— START PROVIDED TEXT —

Blackpool F.C.
- Manager: None
- Division Two: 15th
- FA Cup: First round
- Top goalscorer: League: Bob Whittingham (15) All: Bob Whittingham (15)
- Highest home attendance: 9,500 (v. Burnley)
- Lowest home attendance: 2,000 (v. Hull City)
| Home colours |
- ← 1906–071908–09 →

= 1907–08 Blackpool F.C. season =

English football club season

The 1907–08 season was Blackpool F.C.'s 11th season (eighth consecutive) in the Football League. They competed in the twenty-team Division Two, then the second tier of English football, finishing fifteenth.

Bob Whittingham, signed from amateur side Goldenhill Wanderers, was the club's top scorer, with fifteen goals in his 31 league games.

==Season synopsis==
A strong start to the season, with only one point dropped from their opening two fixtures, was tempered with a run of four consecutive defeats.

It took until the fifteenth League match — against Lincoln City at Bloomfield Road — to gain their second victory. The 4–3 scoreline included a hat-trick from William Grundy.

Nine victories in the second half of the campaign left them ten points clear of bottom club Lincoln at the season's end.

The club's FA Cup trip ended at the First Round stage, this time at Manchester United.

— END PROVIDED TEXT —

DIRECTIVE A ::
In the Blackpool season article, which amateur side was Bob Whittingham signed from?
DIRECTIVE B ::
From the Blackpool season article, copy the part that opens with the words containing "- Highest home" and closes with "31 league games.".
DIRECTIVE C ::
Do these statements agree with the Blackpool season article? Answer yes or no for each, quoting the deciding words. (i) Blackpool finished fifteenth in Division Two. (ii) The club's FA Cup run ended at Burnley. (iii) William Grundy scored a hat-trick in the 4–3 win over Lincoln City.
The data after this point is separate from the Blackpool season article.

— START EXTRACTED MATERIAL —

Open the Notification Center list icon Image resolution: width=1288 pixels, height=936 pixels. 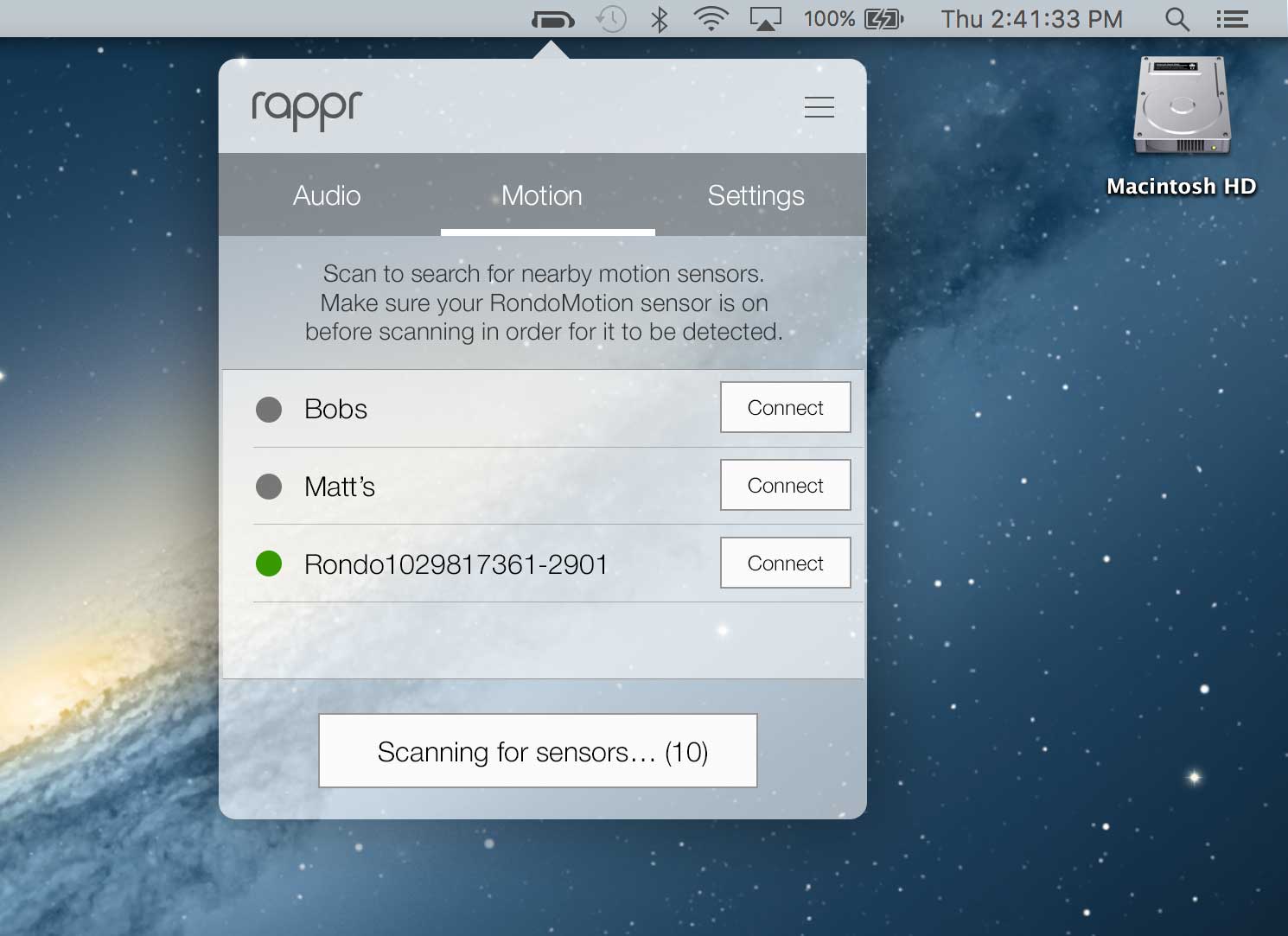click(x=1232, y=19)
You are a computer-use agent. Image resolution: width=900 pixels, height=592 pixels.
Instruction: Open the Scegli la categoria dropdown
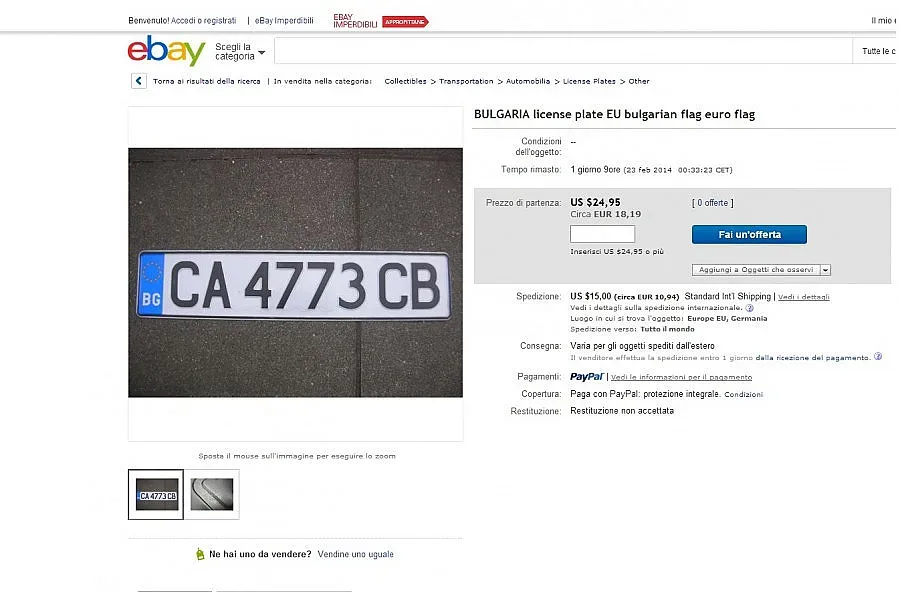240,52
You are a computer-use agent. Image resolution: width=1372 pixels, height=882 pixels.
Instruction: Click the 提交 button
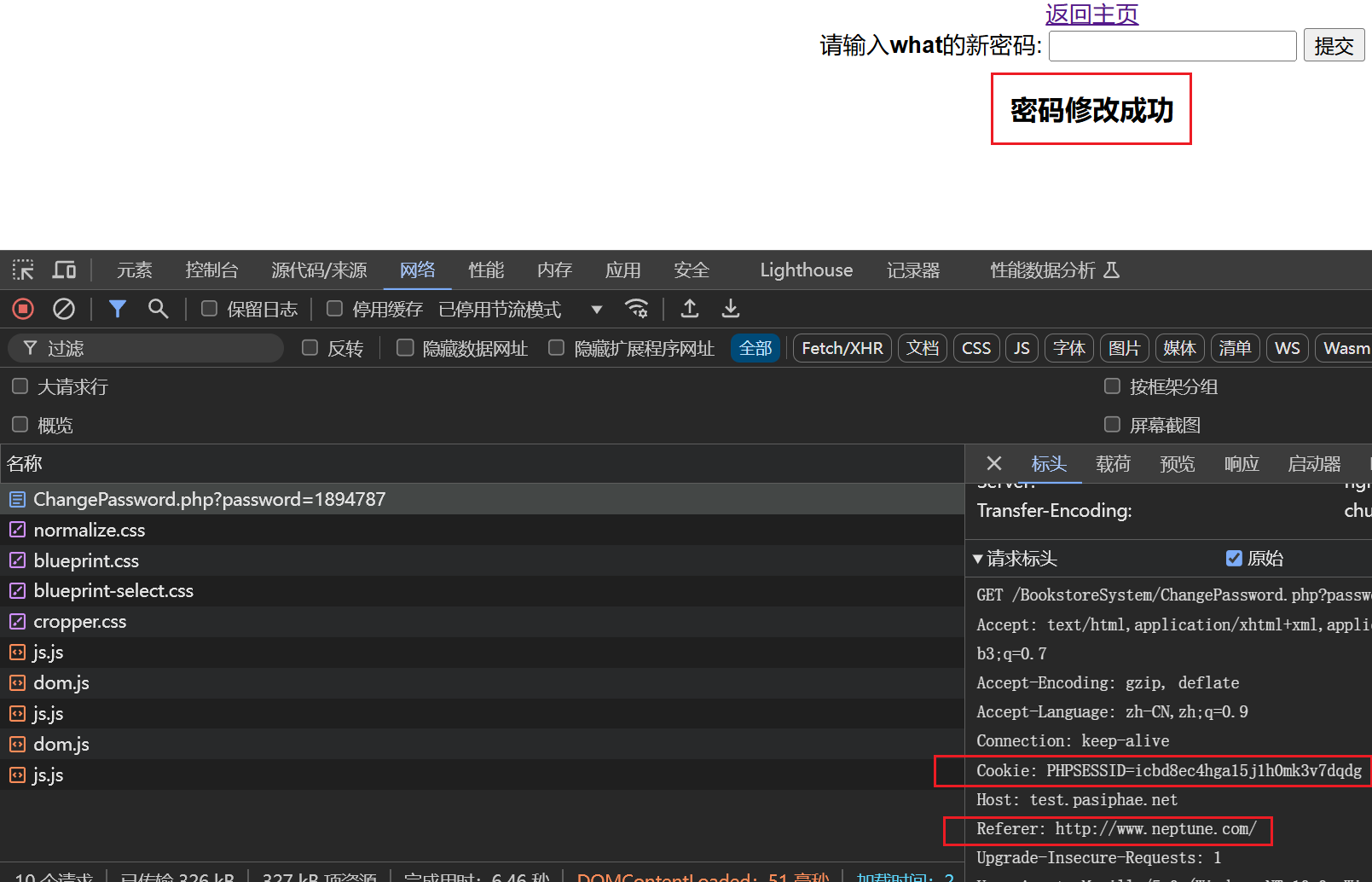point(1334,45)
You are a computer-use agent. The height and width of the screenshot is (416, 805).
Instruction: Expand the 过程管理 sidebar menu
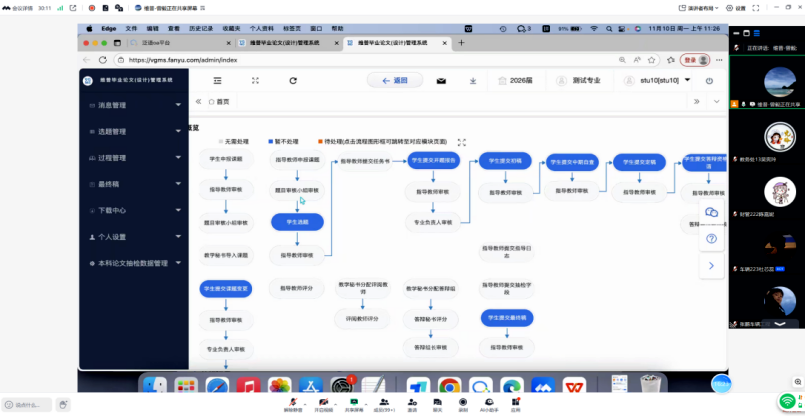click(x=133, y=158)
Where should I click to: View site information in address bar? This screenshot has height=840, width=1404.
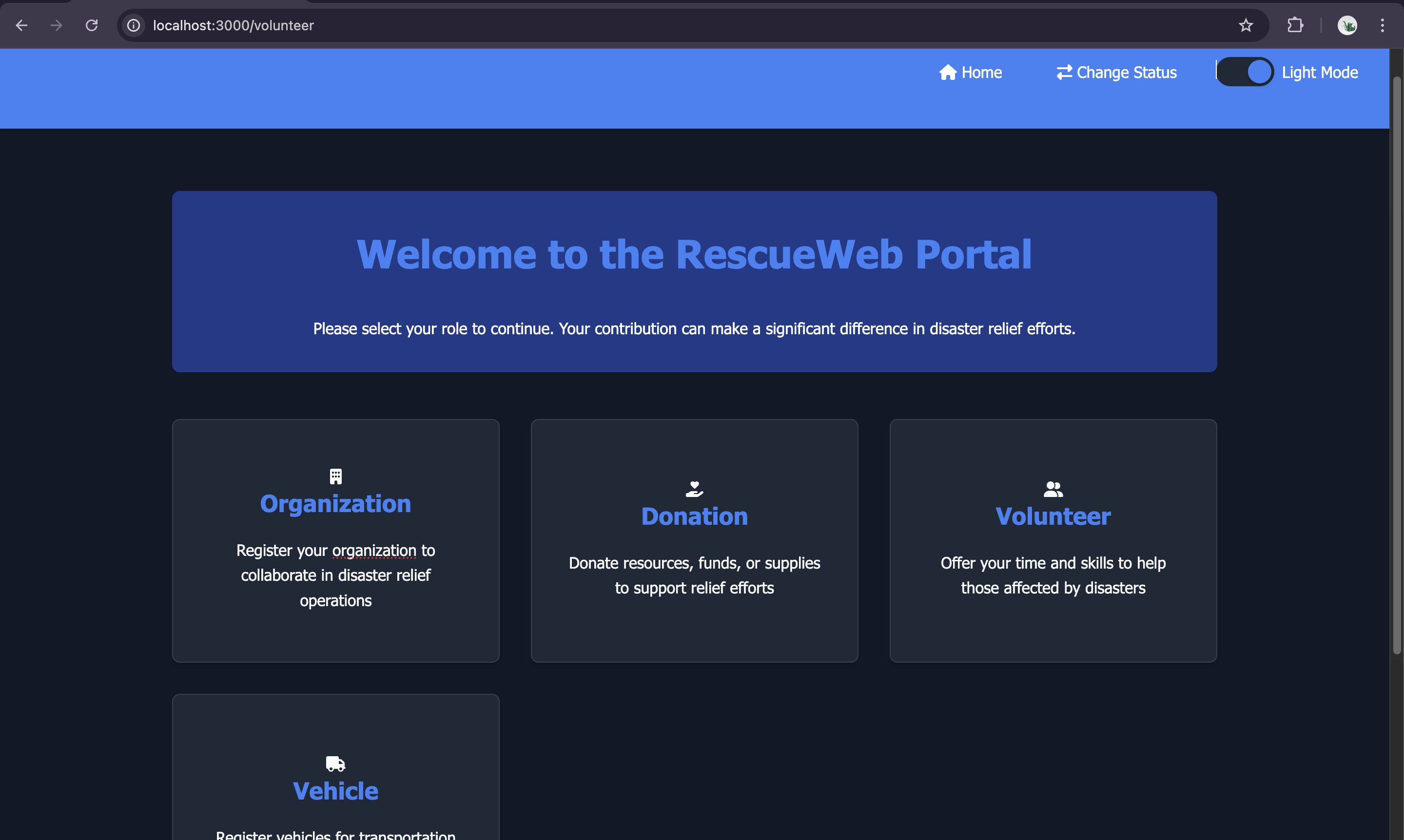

— END EXTRACTED MATERIAL —

PROBLEM SOLUTION A ::
Goldenhill Wanderers

PROBLEM SOLUTION B ::
- Highest home attendance: 9,500 (v. Burnley)
- Lowest home attendance: 2,000 (v. Hull City)
| Home colours |
- ← 1906–071908–09 →

= 1907–08 Blackpool F.C. season =

English football club season

The 1907–08 season was Blackpool F.C.'s 11th season (eighth consecutive) in the Football League. They competed in the twenty-team Division Two, then the second tier of English football, finishing fifteenth.

Bob Whittingham, signed from amateur side Goldenhill Wanderers, was the club's top scorer, with fifteen goals in his 31 league games.

PROBLEM SOLUTION C ::
(i) Yes: "finishing fifteenth."
(ii) No: "The club's FA Cup trip ended at the First Round stage, this time at Manchester United."
(iii) Yes: "The 4–3 scoreline included a hat-trick from William Grundy."